INSTRUCTIONS TO FOLLOW
Retype the passage of the FastAPI security checklist text below between "Secure Deployment Checklist" and "a small business.", inclusive, with no changes.

STUDY TEXT
○ ○ ○ ○ ○
Secure Deployment Checklist for a Private FastAPI Service
A concrete, checkable secure-deployment checklist for putting a private FastAPI service into production without leaving the obvious holes open.
Part 7 of a 9-part series: teaching CompTIA A+ (Core 1 / 220-1101 and Core 2 / 220-1102) through a real build, a private, local AI workstation/server for a small business.
The service works on localhost, now make it safe to expose
You've built a FastAPI backend that powers the whole stack: agents, file uploads, model dispatch, user management. It answers every request correctly on localhost. The next step is making it reachable from the company's internal network, and that's the moment things get dangerous if you skip the checklist.
Exposing a service to even a trusted LAN is a different threat surface than loopback. The password endpoint that "worked fine in testing" is one open port away from a credential-stuffing script. The development JWT secret in an env file gets committed to git, and the private repo isn't as private as assumed. The admin panel with no authentication because "only I know the URL" is now accessible to anyone on the subnet.
None of this is theoretical. Every item on the checklist below addresses a class of gap that, left open, becomes a real incident. The walkthrough treats the deployment gate as a pre-flight: the service doesn't go live until every box is checked. It also maps directly to the A+ security and operational-procedures domains, because the exam is testing the same professional discipline, just described in its own vocabulary.
📘 Objectives covered (220-1102) >Core 2 (220-1102)- 2.x, Security: authentication concepts (password, token, MFA factors); secure vs. insecure protocols (HTTPS/SSH vs. HTTP/Telnet); account lockout policy; least privilege and role-based access; failure logging as a security control.- 4.x: Operational Procedures: repeatable deployment checklists; documentation and change management; secure credential and secrets handling. >Concepts taught: HTTPS/TLS termination via reverse proxy, JWT/session tokenarchitecture, TOTP and WebAuthn as MFA factors, brute-force lockout andfailure logging, secure HTTP headers, secrets management, and a numberedsecure-deployment checklist.
○ ○ ○ ○ ○
DATA SECTION
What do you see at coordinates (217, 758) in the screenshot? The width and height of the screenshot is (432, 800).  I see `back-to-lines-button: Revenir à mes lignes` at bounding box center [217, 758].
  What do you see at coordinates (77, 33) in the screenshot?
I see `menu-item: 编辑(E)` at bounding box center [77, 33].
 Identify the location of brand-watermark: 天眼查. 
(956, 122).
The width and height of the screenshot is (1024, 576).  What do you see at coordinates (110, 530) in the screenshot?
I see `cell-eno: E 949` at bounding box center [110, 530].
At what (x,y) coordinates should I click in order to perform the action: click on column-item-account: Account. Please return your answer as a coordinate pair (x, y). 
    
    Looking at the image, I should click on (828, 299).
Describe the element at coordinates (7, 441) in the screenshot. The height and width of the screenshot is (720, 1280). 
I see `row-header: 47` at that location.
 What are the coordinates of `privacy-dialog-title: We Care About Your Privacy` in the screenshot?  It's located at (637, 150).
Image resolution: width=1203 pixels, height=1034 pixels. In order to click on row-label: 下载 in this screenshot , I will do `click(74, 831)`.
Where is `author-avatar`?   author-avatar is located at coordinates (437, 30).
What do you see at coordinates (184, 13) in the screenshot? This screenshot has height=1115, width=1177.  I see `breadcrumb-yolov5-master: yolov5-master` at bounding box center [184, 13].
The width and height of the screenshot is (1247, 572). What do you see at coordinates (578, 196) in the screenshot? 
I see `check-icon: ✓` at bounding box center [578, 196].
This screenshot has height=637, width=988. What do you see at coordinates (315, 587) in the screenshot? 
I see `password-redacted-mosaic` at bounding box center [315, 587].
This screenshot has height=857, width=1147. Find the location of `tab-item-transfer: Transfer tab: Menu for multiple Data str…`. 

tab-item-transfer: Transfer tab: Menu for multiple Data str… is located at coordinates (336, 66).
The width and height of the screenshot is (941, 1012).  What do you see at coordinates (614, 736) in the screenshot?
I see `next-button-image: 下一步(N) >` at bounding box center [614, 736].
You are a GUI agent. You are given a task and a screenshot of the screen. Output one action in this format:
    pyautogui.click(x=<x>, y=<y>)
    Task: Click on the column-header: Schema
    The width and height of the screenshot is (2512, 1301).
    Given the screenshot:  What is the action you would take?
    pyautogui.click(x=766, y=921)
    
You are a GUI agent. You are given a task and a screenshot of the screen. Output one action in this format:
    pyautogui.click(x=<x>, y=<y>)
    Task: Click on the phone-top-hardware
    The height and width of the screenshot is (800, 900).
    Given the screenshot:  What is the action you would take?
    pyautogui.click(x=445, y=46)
○ ○ ○ ○ ○
REPLY TO THE EXERCISE
Secure Deployment Checklist for a Private FastAPI Service
A concrete, checkable secure-deployment checklist for putting a private FastAPI service into production without leaving the obvious holes open.
Part 7 of a 9-part series: teaching CompTIA A+ (Core 1 / 220-1101 and Core 2 / 220-1102) through a real build, a private, local AI workstation/server for a small business.